Study notes: Well-behaved training in Deep Neural Networks

Study notes for The lazy (NTK) and rich (µP) regimes: A gentle tutorial by Dhruva Karkada and A Spectral Condition for Feature Learning by Greg Yang, James B. Simon and Jeremy Bernstein.

Core Idea

For a deep neural network, it is crucial to ensure well-behaved training, where updates in response to the training data are relevant, efficient, and balanced across neurons and layers. One effective approach to achieving this is by carefully designing the initialization strategy for each layer and assigning layer-specific learning rates. In this framework, the training dynamics are controlled by a single degree of freedom, known as richness, which governs the extent of feature learning versus kernel-like (lazy) behavior.

Mathematical Notation

The scaling notation \(O, \Omega\) and \(\Theta\) will be commonly used in this note. Given functions \(f\) and \(g\). We say \(f=O(g)\) if \(f\) scales no faster than \(g\), i.e., there exists a constant \(C>0\) such that \(f(n)\leq C\cdot g(n)\) for sufficiently large \(n\); we say \(f=\Omega(g)\) if \(f\) scales at least as fast as \(g\), i.e., there exists a constant \(c>0\) such that \(f(n)\geq c\cdot g(n)\) for sufficiently large \(n\); we say \(f=\Theta(g)\) if \(f=O(g)\) and \(f=\Omega(g)\).

Regarding vector and matrix operations, I use \(\mathbf{a} \otimes \mathbf{b}\) to denote outer-product of two vectors \(\mathbf{a}\) and \(\mathbf{b}\). \(\Delta\) is used to denote changes, especially changes across a single optimization step.

Regarding deep learning, I primarily focus on multilayer perceptron (MLP). In this note, I use \(W_l\) to denote the weight matrix of the \(l\)th layer, \(g_l\) to denote the scalar gradient multiplier at layer \(l\), and \(h_l(\mathbf{x})\in \mathbb{R}^{n_l}\) to denote the features of input \(\mathbf{x}\) at layer \(l\) with size \(n_l\). Formally, \(h_l(\mathbf{x})\) is recursively defined as

\[h_l(\mathbf{x})=\left\{ \begin{array}{ll} g_lW_lh_{l-1}(\mathbf{x}) & \text{if } l > 0 \\ \mathbf{x} & \text{if } l = 0 \end{array} \right.\]

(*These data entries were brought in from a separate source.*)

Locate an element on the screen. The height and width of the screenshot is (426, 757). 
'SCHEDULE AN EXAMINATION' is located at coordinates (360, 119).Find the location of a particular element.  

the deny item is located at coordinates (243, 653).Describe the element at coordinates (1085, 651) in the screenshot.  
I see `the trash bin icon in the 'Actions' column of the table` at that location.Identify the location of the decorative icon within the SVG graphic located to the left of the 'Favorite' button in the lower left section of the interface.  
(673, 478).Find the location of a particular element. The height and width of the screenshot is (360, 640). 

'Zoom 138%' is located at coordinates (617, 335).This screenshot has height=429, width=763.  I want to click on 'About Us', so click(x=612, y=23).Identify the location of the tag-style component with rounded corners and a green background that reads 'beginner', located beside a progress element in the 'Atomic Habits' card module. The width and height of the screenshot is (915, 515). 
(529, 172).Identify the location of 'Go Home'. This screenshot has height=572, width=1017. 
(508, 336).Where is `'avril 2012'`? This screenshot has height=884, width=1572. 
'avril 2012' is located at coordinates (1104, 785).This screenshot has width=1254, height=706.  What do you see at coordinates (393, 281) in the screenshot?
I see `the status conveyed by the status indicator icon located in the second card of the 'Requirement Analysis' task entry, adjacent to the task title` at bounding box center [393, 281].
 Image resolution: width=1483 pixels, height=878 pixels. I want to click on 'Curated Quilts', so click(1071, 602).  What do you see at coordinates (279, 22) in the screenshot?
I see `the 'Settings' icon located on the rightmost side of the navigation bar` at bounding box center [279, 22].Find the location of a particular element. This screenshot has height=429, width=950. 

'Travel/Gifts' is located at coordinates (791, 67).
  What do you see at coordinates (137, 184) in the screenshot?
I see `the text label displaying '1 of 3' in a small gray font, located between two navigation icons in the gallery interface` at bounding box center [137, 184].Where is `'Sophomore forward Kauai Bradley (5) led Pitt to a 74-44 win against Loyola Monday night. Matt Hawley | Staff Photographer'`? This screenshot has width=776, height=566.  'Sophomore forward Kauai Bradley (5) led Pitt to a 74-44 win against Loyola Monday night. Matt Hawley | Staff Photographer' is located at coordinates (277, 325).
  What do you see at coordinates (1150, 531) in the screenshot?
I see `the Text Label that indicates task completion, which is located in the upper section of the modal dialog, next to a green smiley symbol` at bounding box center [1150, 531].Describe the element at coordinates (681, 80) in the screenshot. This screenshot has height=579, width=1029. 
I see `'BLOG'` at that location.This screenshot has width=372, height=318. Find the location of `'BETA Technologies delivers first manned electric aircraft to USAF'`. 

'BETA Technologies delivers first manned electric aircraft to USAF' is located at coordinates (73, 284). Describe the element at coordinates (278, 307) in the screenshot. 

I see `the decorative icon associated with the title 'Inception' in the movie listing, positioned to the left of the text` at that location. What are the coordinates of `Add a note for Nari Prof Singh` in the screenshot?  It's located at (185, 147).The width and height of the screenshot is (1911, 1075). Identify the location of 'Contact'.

In addition, \(\mathcal{L}\) is used to denote the scalar loss.

Desideratum

What are the criteria to say a training as well-behaved? Let’s first consider how a signal from a single input \(\mathbb{x}\) changes after a gradient descend step. At layer \(l, l>0\), after updating the weights by \(\Delta W_l\), the new representation becomes

\[h_l+\Delta h_l = g_l(W_l+\Delta W_l)(h_{l-1}+\Delta h_{l_1})\]

By substituting the expression for \(h_l\), we obtain an expression for the representation update as the sum of three terms:

\[\Delta h_l = \underbrace{g_l\Delta W_l h_{l-1}}[layer] + \underbrace{g_lW_l\Delta h_{l_1}}[passthrough] + \underbrace{g_l\Delta W_l \Delta h_{l-1}}[interaction]\]

The first term layer is induced by the update of current layer’s weight \(\Delta W_l\); the second term passthrough is induced by the update of previous layer \(\Delta h_{l_1}\) passing through the old weight \(W_l\); the third term interaction captures the interaction between the layer update and the previous representation update.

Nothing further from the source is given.